From the listing below, extract each entry exactly as written, minus the images.

* _SUPPLIED DATA_:
****************

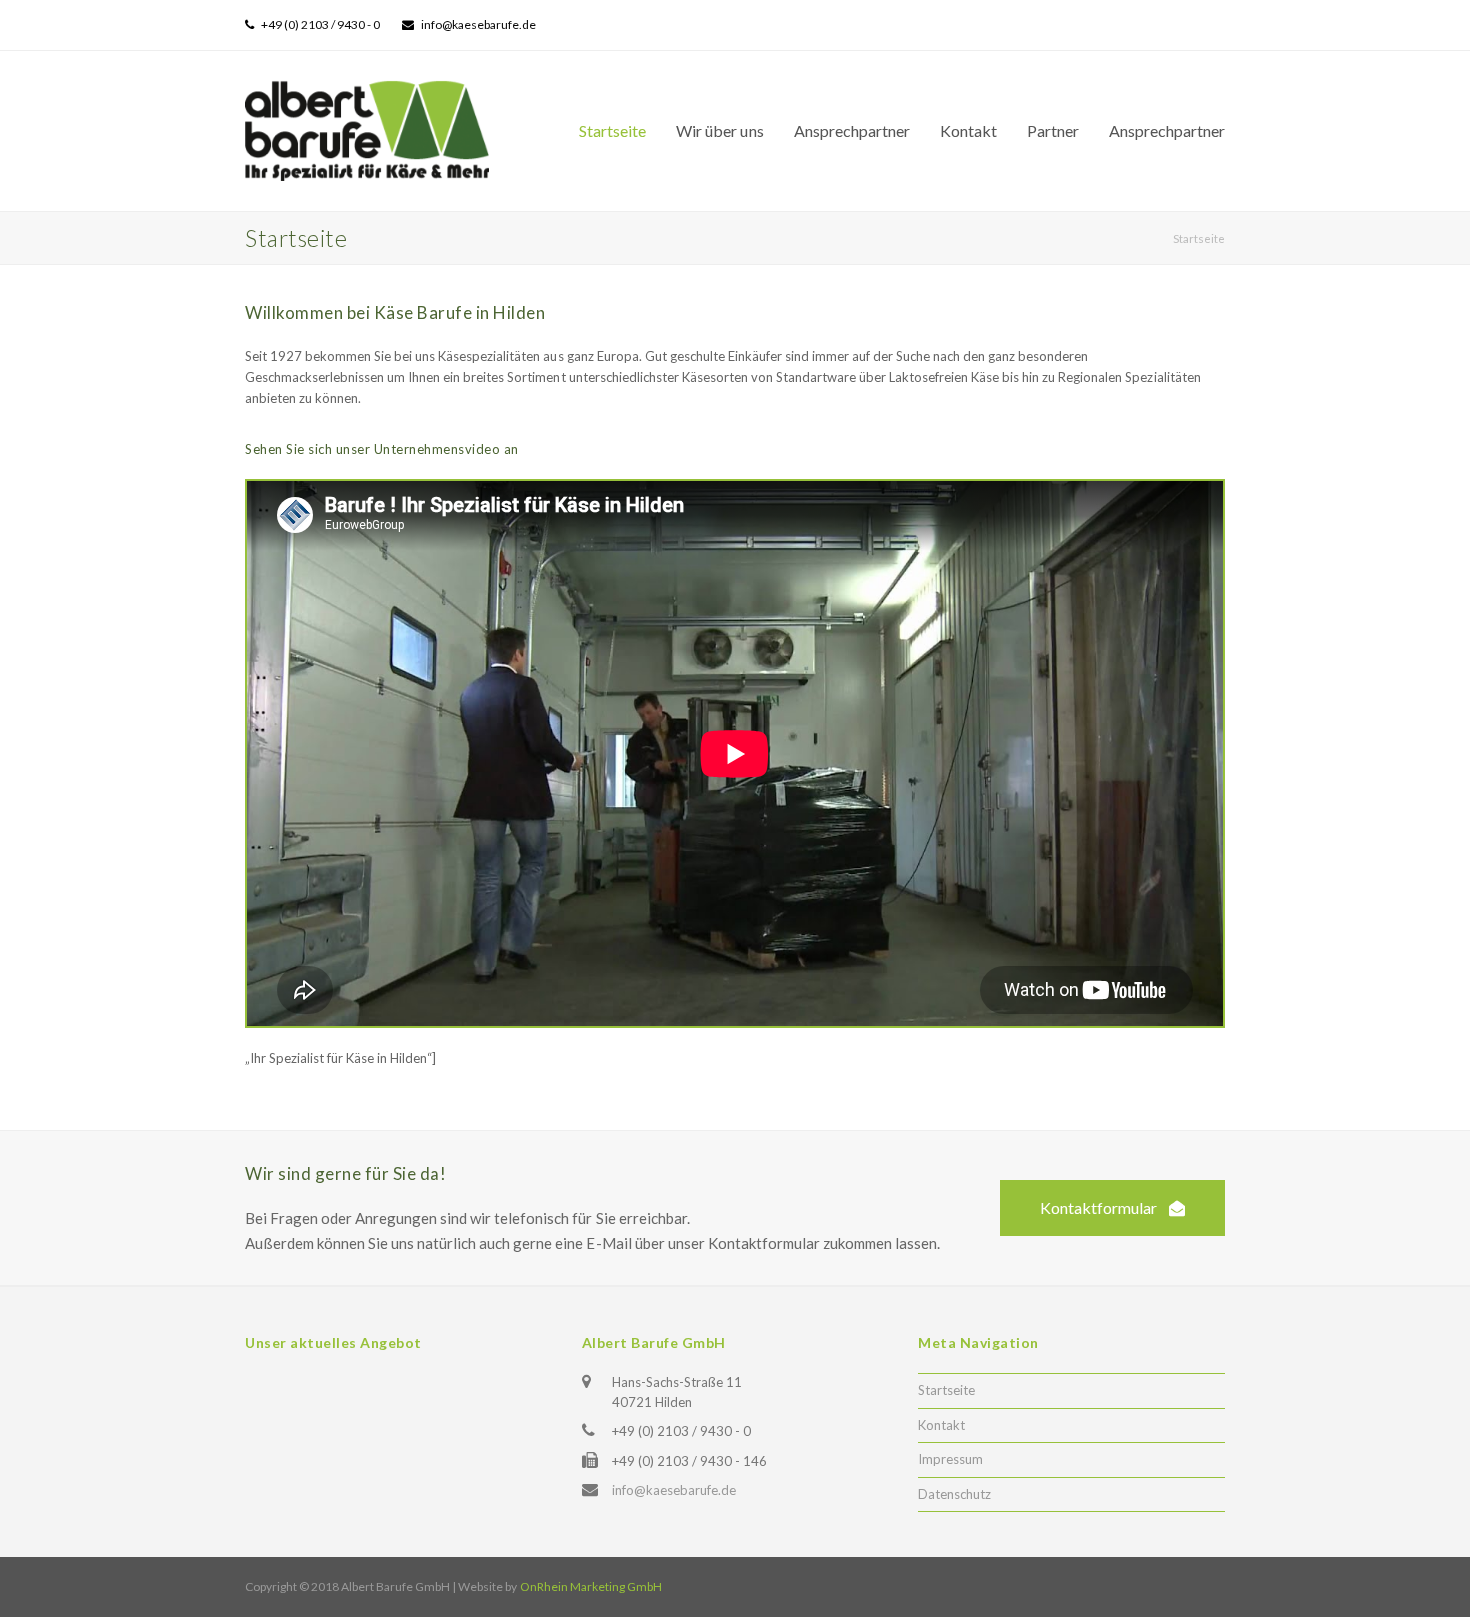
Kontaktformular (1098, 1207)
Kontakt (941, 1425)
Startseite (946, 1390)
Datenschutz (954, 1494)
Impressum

****************

* _RESPONSE_:
Kontaktformular (1098, 1207)
Kontakt (941, 1425)
Startseite (946, 1390)
Datenschutz (954, 1494)
Impressum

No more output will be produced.